Pichai Sayotha

Personal information
- Full name: พิชัย สายโยธา
- Nationality: Thailand
- Born: December 24, 1979 (age 46) Sa Nok Kaeo, Phon Thong, Roi Et
- Height: 1.72 m (5 ft 8 in)
- Weight: 60 kg (132 lb)

Sport
- Sport: Boxing
- Weight class: Lightweight

Medal record
World Championships
| Silver medal – second place | 2003 Bangkok | Lightweight |
Asian Championships
| Gold medal – first place | 2005 Ho Chi Minh City | Lightweight |
| Bronze medal – third place | 2004 Puerto Princesa | Lightweight |

= Pichai Sayotha =

Thai boxer

Pichai Sayotha (พิชัย สายโยธา; ; born December 24, 1979) is a Thai amateur boxer best known for winning a silver medal in the lightweight category at the 2003 World Championships.

==Career==
Sayotha made his national debut in 2002.

In 2003 he had his biggest success at the World Championships in his home country only losing to Mario Kindelán.

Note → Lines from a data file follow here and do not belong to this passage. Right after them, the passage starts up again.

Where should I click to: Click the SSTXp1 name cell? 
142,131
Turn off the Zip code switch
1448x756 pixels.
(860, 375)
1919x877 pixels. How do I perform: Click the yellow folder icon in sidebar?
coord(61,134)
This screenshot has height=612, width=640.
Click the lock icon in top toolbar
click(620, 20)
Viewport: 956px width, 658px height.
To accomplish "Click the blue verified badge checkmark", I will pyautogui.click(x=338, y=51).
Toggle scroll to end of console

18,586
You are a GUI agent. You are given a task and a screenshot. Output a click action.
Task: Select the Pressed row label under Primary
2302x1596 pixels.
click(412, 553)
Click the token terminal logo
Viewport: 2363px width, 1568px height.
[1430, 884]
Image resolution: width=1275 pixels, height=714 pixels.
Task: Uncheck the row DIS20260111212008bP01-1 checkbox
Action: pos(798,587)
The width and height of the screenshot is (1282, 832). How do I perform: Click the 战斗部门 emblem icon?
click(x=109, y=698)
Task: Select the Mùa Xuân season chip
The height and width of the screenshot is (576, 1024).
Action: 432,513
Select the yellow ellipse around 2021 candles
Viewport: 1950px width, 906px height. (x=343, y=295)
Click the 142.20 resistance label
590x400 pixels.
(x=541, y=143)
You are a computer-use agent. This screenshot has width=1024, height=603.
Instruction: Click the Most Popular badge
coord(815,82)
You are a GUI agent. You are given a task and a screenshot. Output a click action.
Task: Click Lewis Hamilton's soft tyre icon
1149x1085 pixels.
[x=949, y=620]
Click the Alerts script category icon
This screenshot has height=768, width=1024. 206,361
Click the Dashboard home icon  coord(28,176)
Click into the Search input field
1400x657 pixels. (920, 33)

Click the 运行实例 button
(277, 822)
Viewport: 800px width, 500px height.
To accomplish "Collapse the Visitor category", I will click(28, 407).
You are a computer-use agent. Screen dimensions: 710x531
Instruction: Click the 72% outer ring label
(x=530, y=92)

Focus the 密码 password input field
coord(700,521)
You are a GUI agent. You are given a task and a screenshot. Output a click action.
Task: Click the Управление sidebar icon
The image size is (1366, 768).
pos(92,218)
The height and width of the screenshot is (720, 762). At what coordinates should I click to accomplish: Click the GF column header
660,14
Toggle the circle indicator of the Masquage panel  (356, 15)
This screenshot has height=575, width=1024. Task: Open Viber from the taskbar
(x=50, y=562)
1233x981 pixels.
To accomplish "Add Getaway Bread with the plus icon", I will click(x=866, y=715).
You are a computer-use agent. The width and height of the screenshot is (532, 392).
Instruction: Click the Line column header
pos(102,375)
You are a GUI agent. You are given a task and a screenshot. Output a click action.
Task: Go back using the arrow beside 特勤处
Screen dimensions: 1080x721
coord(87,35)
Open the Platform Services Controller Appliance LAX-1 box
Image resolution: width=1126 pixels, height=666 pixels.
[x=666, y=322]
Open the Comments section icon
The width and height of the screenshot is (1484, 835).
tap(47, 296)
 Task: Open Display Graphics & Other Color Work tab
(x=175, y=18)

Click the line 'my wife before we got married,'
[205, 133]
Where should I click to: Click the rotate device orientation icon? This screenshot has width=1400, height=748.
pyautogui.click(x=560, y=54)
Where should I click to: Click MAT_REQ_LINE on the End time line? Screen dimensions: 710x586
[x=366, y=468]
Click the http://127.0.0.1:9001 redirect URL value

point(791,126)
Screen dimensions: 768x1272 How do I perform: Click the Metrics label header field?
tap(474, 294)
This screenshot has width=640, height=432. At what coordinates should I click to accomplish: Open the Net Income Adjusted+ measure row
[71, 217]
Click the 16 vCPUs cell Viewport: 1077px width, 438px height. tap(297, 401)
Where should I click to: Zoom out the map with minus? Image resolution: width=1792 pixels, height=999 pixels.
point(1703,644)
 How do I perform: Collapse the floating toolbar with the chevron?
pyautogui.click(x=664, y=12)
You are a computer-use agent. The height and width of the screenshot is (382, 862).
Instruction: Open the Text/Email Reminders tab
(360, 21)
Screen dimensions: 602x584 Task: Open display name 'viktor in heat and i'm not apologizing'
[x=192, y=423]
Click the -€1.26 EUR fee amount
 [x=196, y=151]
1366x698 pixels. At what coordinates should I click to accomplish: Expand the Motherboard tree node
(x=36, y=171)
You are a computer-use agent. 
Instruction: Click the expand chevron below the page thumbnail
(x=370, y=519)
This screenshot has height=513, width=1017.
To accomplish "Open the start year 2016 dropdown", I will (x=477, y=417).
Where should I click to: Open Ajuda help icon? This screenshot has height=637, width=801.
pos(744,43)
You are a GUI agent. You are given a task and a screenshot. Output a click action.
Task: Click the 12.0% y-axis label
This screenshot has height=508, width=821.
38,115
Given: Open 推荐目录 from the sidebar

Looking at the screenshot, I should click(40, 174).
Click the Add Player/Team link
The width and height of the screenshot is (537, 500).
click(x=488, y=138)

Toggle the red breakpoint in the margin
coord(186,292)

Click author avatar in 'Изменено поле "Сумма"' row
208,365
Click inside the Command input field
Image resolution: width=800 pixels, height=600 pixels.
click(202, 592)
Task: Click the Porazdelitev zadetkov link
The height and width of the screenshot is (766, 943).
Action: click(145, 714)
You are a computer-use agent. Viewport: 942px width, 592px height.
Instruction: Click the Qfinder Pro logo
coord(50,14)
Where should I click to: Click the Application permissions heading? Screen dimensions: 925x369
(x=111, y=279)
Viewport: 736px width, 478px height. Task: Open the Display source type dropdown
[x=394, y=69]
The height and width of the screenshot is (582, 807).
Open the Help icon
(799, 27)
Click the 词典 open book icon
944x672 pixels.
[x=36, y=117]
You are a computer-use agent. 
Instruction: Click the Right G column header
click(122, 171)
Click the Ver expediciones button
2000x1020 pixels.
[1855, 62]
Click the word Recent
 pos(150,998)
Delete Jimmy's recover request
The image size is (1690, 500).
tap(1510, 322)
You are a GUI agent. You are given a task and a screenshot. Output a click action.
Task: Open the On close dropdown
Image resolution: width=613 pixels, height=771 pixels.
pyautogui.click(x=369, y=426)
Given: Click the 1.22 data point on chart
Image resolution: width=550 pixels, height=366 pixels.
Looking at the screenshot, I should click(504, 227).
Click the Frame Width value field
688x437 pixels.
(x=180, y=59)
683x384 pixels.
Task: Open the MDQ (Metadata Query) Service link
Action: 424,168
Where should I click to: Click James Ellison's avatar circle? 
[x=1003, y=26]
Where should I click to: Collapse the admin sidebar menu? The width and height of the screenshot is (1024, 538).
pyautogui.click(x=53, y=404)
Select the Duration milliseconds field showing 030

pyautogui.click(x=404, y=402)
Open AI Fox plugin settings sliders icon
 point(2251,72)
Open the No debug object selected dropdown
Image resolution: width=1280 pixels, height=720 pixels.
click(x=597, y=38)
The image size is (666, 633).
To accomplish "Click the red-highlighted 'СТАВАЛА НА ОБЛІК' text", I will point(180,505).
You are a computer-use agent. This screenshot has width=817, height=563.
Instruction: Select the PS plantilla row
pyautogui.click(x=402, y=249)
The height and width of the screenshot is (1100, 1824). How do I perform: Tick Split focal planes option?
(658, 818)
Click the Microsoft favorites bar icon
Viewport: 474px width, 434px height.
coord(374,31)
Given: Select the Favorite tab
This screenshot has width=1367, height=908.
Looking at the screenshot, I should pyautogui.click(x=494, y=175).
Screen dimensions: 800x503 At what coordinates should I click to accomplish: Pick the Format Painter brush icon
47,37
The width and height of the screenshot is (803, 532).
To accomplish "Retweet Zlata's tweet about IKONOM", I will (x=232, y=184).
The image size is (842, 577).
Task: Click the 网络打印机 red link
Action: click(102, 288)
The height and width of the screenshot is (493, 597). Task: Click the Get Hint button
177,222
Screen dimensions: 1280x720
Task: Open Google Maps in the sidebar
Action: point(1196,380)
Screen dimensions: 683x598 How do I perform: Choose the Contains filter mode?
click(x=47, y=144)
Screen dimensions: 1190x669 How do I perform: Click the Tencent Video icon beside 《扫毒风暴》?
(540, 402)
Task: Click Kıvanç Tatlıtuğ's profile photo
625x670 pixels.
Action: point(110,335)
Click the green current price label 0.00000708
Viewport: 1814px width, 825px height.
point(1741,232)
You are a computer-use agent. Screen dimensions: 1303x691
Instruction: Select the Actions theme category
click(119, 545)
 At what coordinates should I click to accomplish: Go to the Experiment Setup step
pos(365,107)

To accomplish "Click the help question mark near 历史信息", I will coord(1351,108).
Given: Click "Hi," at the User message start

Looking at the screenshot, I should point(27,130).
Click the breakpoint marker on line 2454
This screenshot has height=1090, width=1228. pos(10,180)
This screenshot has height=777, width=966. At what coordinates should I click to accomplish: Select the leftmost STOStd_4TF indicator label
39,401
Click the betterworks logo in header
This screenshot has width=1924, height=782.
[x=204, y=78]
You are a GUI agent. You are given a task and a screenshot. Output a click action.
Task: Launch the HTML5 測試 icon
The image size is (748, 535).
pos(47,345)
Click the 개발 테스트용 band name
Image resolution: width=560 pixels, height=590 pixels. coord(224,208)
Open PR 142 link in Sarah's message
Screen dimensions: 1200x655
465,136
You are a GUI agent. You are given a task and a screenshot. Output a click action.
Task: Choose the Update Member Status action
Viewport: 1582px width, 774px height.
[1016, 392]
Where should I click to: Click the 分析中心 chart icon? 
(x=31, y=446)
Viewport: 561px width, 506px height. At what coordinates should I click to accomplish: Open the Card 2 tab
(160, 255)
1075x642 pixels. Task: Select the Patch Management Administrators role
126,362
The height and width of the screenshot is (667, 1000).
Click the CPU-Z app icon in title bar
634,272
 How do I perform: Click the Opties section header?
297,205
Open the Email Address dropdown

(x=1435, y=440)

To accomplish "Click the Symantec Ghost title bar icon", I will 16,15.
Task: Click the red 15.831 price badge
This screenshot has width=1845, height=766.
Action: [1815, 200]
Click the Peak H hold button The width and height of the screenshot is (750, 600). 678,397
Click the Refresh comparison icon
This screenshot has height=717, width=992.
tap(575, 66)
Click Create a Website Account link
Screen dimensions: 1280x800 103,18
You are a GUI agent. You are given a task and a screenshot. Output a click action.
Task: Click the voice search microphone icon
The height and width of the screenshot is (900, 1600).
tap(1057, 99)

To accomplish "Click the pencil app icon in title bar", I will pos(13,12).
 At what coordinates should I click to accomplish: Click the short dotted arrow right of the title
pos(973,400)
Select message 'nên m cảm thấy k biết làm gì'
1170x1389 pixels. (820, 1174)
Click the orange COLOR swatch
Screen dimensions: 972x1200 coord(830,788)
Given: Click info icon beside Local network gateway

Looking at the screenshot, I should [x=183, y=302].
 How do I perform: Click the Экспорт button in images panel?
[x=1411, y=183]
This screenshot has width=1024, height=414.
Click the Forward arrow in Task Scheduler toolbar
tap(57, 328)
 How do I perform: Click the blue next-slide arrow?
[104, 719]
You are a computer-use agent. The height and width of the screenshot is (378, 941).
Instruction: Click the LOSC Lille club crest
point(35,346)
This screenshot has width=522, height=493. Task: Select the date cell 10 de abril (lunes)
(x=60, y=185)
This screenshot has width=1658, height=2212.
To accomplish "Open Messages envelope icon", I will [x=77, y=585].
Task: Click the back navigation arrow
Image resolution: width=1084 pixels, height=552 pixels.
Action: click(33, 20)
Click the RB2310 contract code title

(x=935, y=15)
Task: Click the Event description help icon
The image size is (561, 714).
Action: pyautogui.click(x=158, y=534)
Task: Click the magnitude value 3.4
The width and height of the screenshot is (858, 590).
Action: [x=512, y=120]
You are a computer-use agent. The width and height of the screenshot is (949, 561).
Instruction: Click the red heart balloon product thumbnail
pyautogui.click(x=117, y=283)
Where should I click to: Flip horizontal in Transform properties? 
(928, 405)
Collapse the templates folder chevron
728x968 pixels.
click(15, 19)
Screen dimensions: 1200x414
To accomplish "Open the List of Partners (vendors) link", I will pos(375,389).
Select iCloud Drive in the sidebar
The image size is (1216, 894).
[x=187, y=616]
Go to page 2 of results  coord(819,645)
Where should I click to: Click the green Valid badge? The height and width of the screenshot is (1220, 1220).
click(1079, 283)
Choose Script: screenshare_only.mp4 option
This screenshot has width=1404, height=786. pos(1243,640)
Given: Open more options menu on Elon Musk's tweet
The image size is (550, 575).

In 2004 Summer Olympics he did not compete because he lost in the qualify of the national team representative to the senior boxer Somluck Kamsing in the lightweight category at The Mall Bangkhae.

He did not participate in 2005 and reached the quarterfinal in 2007 where he lost to Russian favorite Aleksei Tishchenko but qualified for Beijing (2008).

In 2005 he also competed for Thailand at the Boxing World Cup in Moscow, Russia, with one loss and one win in the preliminary round. In 2008 he beat Tishchenko at the Kings Cup. At the 2008 Summer Olympics he lost his only bout 4:10 to South Korean Baik Jong-Sub. After defeat, he retired.